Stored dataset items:
════════

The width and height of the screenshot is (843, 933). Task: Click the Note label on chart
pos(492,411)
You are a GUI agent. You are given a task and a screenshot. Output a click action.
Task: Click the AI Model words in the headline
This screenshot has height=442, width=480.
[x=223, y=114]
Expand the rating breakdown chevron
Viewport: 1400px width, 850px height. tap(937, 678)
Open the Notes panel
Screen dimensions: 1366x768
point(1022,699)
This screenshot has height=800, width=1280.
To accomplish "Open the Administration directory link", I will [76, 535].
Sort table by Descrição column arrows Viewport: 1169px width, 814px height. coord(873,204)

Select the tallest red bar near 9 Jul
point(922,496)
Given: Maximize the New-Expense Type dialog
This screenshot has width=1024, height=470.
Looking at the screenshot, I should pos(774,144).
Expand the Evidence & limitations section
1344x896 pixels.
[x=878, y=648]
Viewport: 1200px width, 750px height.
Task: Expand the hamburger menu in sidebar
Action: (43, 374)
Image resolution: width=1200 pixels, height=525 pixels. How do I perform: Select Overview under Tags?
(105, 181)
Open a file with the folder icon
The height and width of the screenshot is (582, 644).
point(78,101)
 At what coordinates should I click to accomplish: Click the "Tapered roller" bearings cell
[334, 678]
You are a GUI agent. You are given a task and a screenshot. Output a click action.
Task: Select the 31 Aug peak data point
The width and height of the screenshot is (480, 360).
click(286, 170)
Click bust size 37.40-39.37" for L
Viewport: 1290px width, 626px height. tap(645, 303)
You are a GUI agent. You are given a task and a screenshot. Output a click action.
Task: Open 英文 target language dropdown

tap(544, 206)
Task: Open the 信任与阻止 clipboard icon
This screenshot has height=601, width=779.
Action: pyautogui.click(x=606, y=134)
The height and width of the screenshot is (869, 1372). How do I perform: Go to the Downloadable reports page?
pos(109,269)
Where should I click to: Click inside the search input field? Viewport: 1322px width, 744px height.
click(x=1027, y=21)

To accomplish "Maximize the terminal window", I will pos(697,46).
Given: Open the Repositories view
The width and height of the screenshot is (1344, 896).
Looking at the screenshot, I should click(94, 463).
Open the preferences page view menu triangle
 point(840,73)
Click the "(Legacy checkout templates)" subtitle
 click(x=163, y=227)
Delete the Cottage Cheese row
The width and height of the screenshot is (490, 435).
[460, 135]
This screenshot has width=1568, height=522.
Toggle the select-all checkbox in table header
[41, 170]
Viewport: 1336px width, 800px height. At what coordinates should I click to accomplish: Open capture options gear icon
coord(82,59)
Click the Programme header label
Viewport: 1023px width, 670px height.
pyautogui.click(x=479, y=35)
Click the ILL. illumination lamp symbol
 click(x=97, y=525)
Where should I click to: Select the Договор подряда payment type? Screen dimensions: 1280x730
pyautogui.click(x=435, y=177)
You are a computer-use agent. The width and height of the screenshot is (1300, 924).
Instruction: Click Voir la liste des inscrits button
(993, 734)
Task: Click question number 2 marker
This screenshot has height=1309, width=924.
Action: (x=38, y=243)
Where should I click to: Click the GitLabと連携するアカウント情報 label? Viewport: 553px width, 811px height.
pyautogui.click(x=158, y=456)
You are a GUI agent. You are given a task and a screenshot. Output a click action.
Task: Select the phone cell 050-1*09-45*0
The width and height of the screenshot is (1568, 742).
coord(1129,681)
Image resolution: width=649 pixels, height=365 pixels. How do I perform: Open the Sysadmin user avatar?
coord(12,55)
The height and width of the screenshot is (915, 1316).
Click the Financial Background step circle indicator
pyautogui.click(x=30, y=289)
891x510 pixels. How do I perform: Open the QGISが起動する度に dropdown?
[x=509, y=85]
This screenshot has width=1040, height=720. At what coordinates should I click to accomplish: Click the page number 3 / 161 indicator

════════

Return every line from the entries above that includes the word "will".

■ **WRITTEN SOLUTION**
To accomplish "Open the Administration directory link", I will [76, 535].
To accomplish "Maximize the terminal window", I will pos(697,46).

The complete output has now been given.